Wie viele Seiten hat die Literaturübersicht in der Masterarbeit?

Die Länge der Literaturübersicht in der Masterarbeit variiert je nach Fachgebiet, Hochschule und individueller Forschungsfrage. Dennoch gibt es allgemeine Richtlinien, die Orientierung bieten. In der Regel umfasst eine Literaturübersicht zwischen 10 und 40 Seiten, was etwa 3.000 bis 10.000 Wörtern entspricht. Diese Spanne spiegelt die unterschiedlichen Anforderungen wider – je nachdem, ob es sich um eine eher empirische oder theoretisch ausgerichtete Arbeit handelt.

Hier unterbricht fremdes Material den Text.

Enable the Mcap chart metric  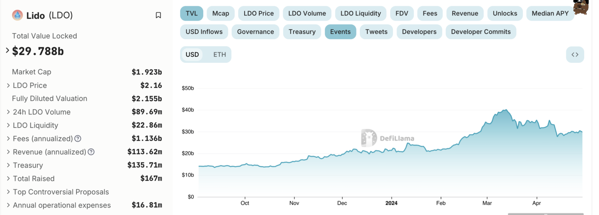[x=221, y=13]
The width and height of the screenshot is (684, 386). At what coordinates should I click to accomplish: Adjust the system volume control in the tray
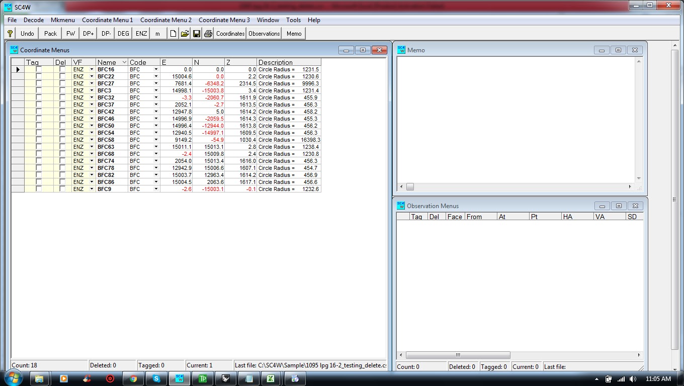coord(632,378)
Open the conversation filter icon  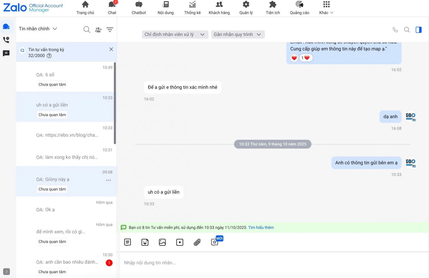tap(110, 30)
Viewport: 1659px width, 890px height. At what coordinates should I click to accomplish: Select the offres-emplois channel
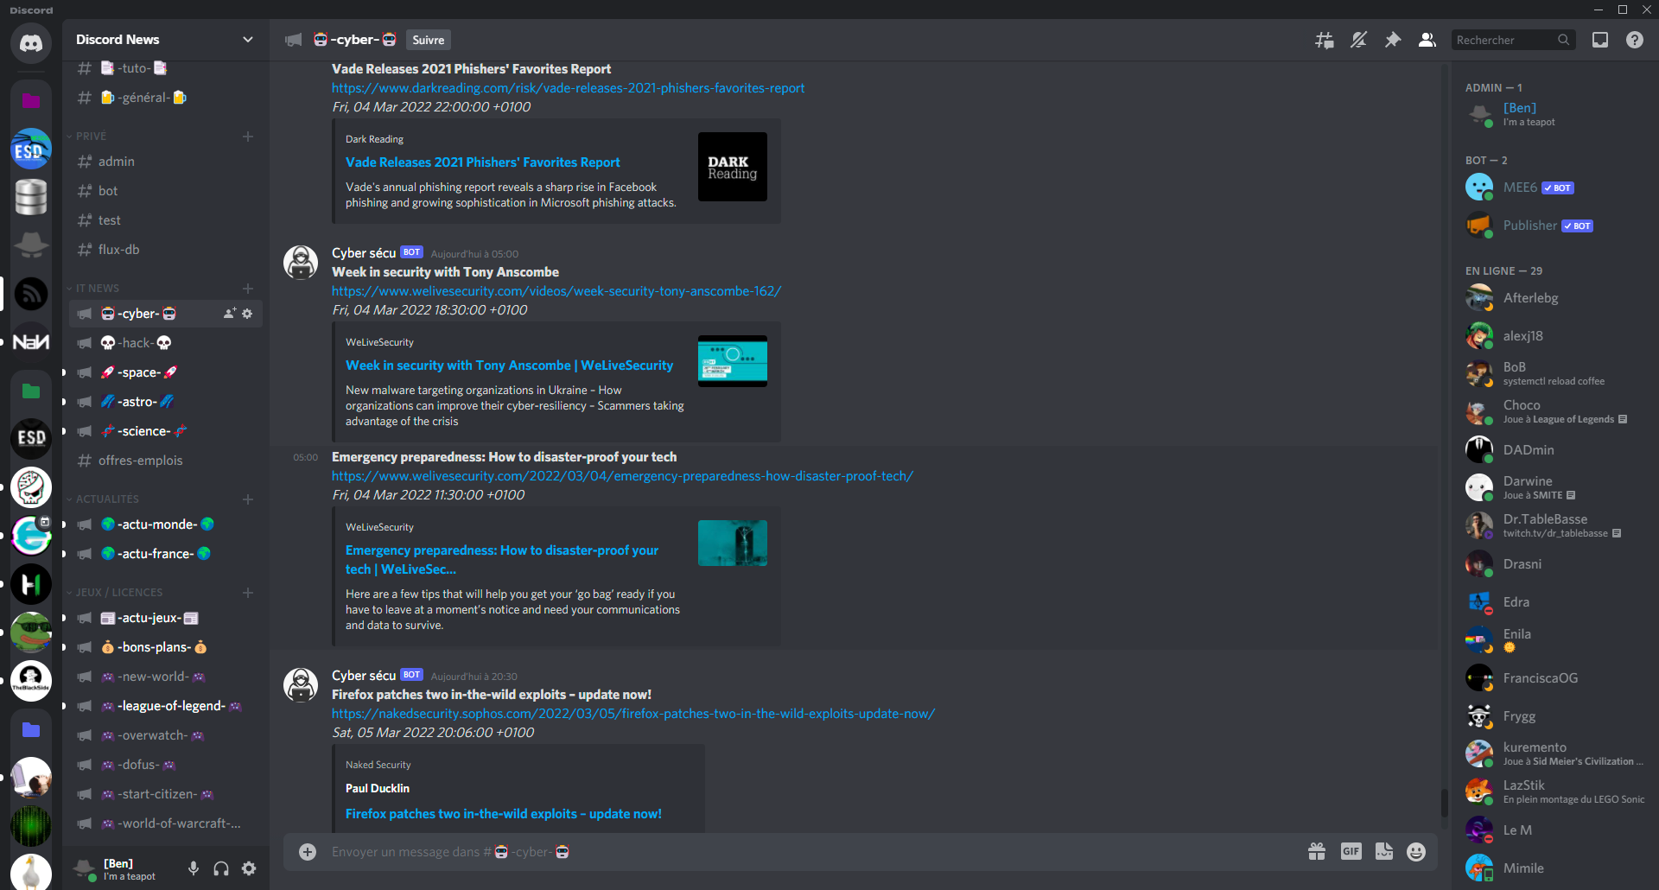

Der Hauptzweck der Literaturübersicht ist es, den aktuellen Stand der Forschung darzustellen, zentrale Theorien und Konzepte vorzustellen und die eigene Forschungsfrage fundiert zu begründen. Sie zeigt, dass der Studierende das Fachgebiet verstanden hat und in der Lage ist, kritisch mit bestehenden Arbeiten umzugehen. Dabei geht es nicht nur um das bloße Zusammenfassen, sondern um die strukturierte Einordnung und Diskussion der wichtigsten Quellen.

In geistes- und sozialwissenschaftlichen Disziplinen fällt die Literaturübersicht oft umfangreicher aus, da hier ein breiter theoretischer Rahmen erforderlich ist. In technischen oder naturwissenschaftlichen Fächern kann sie etwas kürzer ausfallen, konzentriert sich dafür aber stärker auf methodische Aspekte und aktuelle Studien.

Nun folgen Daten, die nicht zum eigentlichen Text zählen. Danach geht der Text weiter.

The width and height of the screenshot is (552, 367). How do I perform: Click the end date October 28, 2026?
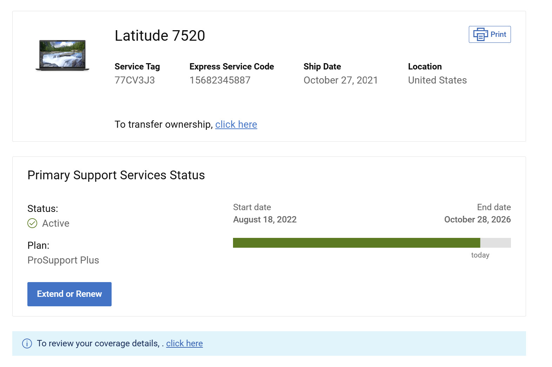coord(478,220)
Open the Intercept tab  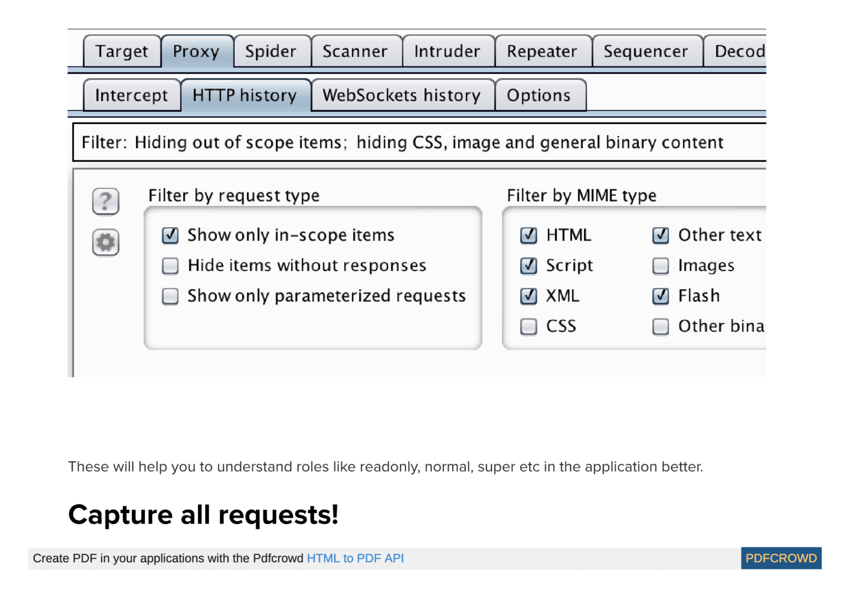[132, 95]
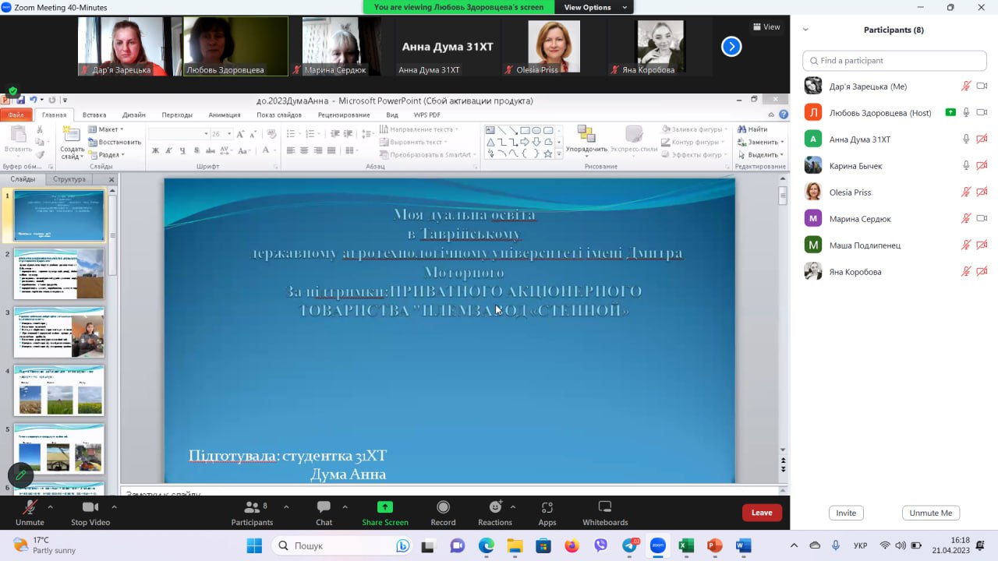The image size is (998, 561).
Task: Expand video options arrow beside Stop Video
Action: pyautogui.click(x=115, y=506)
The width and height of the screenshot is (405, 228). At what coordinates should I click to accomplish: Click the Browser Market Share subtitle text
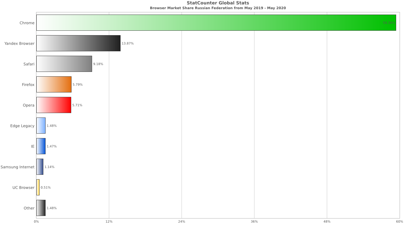coord(218,8)
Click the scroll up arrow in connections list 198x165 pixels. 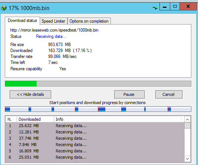point(188,119)
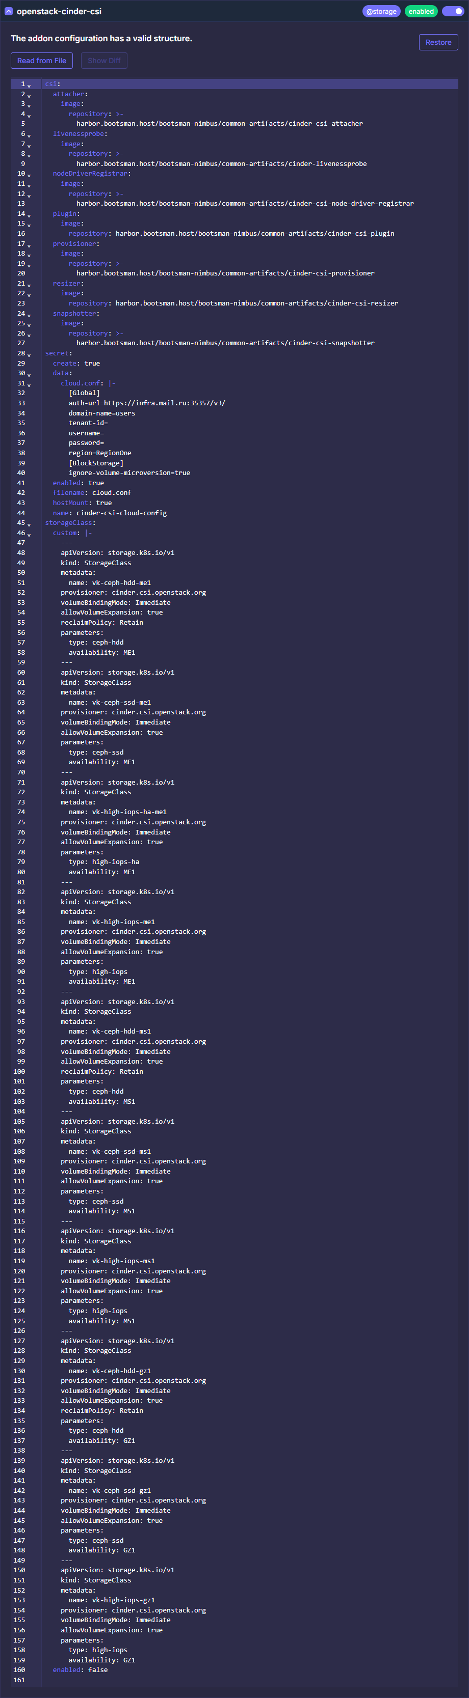Fold the livenessprobe block at line 6
Viewport: 469px width, 1698px height.
[x=29, y=135]
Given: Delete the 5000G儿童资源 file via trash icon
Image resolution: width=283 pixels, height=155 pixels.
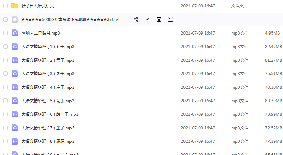Looking at the screenshot, I should [x=159, y=19].
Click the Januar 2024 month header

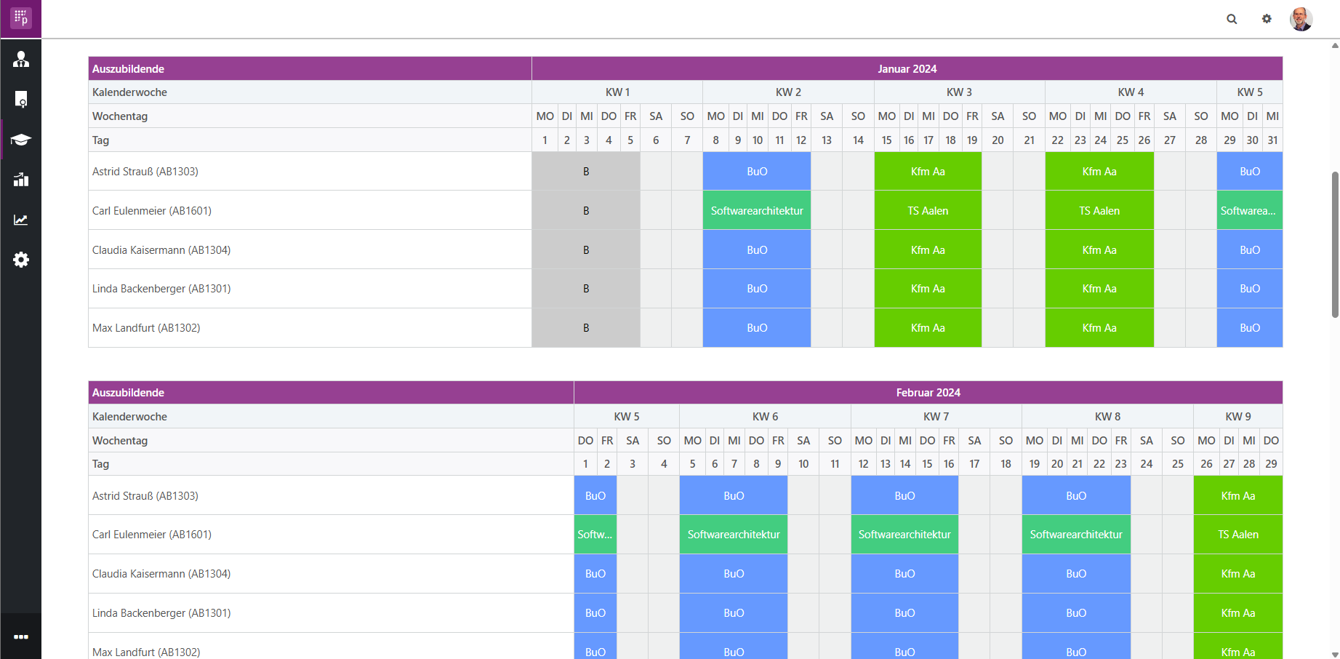pos(907,69)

Wichtig ist, sich an die Vorgaben der betreuenden Hochschule und des Dozenten zu halten. Manche Institute legen genaue Seiten- oder Wortvorgaben fest. Ein gut strukturierter und präziser Überblick ist jedoch in jedem Fall entscheidend – unabhängig von der genauen Länge. Die Literaturübersicht bildet schließlich die Grundlage für die gesamte Masterarbeit und sollte daher sorgfältig und überlegt verfasst werden.